Tipe yang kedua adalah aanterograde, yaitu sutau deficit dalam
membentuk memori baru setelah kecelakaan, yang menyebabkan
penurunan atensi dan persepsi yang tidak akurat. Memori anterograde
merupakan fungsi terakhir yang paling sering kembali setelah sembuh dari
hilangnya kesadaran.

2. Apa yang dimaksud dengan TOAG (Test Orientasi dan Amnesia


Galveston)?

Di antara beberapa penilaian PTA yang tersedia sekarang, TOAG adalah


yang paling banyak digunakan. Penilaian ini pendek dan mudah
digunakan. Penilaiannya terdiri dari sejumlah poin yang ditambahkan ketika
menjawab dengan benar atau jumlah kesalahan. Skor yang mendekati
angka 100, berarti fungsi masih terjaga. Tes ini dapat diberikan beberapa
kali dalam sehari, meskipun pada hari yang berturut-turut, sehingga dapat
dibuat grafik untuk menggambarkan perjalanan kapasitas dari mulai waktu
tertentu sampai orientasi total tercapai. Pengarang tes ini percaya bahwa
tes ini sesuai bagi seorang pasien untuk memulai pemeriksaan kognitif
ketika skor 75 atau lebih dicapai pada tes ini, yang mengindikasikan pasien
tidak confusion dan disorientasi lagi. Akan tetapi validitas dan reliabilitas
TOAG dan statusnya sebgai ‘gold standard’ dalam penilaian PTA masih
suatu subjek yang diperdebatkan.
Tabel 1. Test Orientasi dan Amnesia Galveston (TOAG)

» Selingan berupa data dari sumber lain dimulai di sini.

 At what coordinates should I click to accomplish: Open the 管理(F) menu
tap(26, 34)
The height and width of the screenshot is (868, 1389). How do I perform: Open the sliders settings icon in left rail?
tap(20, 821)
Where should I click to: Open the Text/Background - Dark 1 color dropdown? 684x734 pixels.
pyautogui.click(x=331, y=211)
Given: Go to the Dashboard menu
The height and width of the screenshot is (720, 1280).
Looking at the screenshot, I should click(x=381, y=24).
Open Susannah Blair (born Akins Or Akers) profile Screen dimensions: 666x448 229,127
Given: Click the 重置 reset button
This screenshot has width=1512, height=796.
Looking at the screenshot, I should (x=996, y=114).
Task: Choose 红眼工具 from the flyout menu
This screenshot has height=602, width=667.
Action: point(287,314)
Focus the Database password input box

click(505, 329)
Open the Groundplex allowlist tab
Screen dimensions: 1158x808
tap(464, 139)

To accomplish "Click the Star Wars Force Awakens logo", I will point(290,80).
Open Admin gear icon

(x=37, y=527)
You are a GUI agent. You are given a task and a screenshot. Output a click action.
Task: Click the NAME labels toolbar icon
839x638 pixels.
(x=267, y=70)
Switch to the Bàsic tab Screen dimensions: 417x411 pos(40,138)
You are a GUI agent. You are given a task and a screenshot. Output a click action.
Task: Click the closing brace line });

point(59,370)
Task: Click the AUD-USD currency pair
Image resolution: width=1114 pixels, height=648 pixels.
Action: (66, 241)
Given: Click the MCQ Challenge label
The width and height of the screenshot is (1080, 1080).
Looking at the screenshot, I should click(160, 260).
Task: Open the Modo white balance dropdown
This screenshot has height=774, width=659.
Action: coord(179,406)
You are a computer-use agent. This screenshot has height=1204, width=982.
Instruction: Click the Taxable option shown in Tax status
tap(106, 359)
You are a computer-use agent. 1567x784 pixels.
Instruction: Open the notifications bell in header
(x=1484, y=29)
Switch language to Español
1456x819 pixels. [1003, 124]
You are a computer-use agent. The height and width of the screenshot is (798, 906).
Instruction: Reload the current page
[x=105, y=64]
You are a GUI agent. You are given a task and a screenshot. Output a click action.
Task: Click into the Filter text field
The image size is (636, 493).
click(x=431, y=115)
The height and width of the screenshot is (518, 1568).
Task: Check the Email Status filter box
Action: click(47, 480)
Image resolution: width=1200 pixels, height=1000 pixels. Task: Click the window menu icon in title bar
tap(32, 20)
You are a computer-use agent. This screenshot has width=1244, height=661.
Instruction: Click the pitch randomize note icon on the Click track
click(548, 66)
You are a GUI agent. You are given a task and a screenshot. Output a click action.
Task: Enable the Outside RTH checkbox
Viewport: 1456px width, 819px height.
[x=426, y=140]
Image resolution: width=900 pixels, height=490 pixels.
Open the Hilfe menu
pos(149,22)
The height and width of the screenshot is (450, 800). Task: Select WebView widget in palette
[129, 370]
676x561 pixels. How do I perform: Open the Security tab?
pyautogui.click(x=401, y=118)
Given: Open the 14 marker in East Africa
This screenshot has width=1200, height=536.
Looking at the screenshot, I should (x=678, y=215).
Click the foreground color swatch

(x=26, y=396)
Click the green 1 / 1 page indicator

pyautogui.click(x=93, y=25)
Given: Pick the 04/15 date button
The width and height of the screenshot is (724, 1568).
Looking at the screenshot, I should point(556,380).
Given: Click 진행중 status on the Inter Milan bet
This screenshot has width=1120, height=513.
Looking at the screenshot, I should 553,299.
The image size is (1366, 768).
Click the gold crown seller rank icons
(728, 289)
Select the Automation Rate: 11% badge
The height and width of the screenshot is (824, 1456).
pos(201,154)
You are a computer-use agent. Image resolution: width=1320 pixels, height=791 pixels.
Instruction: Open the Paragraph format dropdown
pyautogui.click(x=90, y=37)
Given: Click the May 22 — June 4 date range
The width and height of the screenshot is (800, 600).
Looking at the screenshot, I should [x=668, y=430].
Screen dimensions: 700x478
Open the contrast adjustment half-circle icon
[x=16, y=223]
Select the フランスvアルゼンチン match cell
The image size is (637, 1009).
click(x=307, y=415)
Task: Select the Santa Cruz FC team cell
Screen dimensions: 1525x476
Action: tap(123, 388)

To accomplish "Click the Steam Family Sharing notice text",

3. Bagimana cara mengetahui darah yang keluar dari hidung atau


telinga pada pasien cedera kepala bercampur dengan cairan
serebrospinal?

Perdarahan dari hidung atau telinga pada kasus cedera kepala dapat
dicurigai terjadinya kebocoran cairan serebrospinal (CSS). Kebocoran
dapat dipastikan dengan suatu pemeriksaan dengan mengoleskan darah
tersebut pada kertas saring, maka akan menunjukkan gambaran seperti
cincin yang melingkar di darah yang disebut sebagai ‘halo sign’ atau
‘double-ring sign’. Pemeriksaan ini menggunakan prinsip kromatografi,
yaitu komponen yang berbeda dari campuran cairan akan terpisah saat
melalui suatu material. Meskipun tanda ini masih diperdebatkan, sebuah
penelitian menunjukkan bahwa tanda tersebut secara konsisten terlihat
ketika konsentrasi CSS 30%-90% pada darah. Namun sebenarnya tanda
tersebut tidak spesifik untuk CSS, campuran darah dengan garam, air
mata, dan cairan hidung juga menghasilkan lingkaran halo.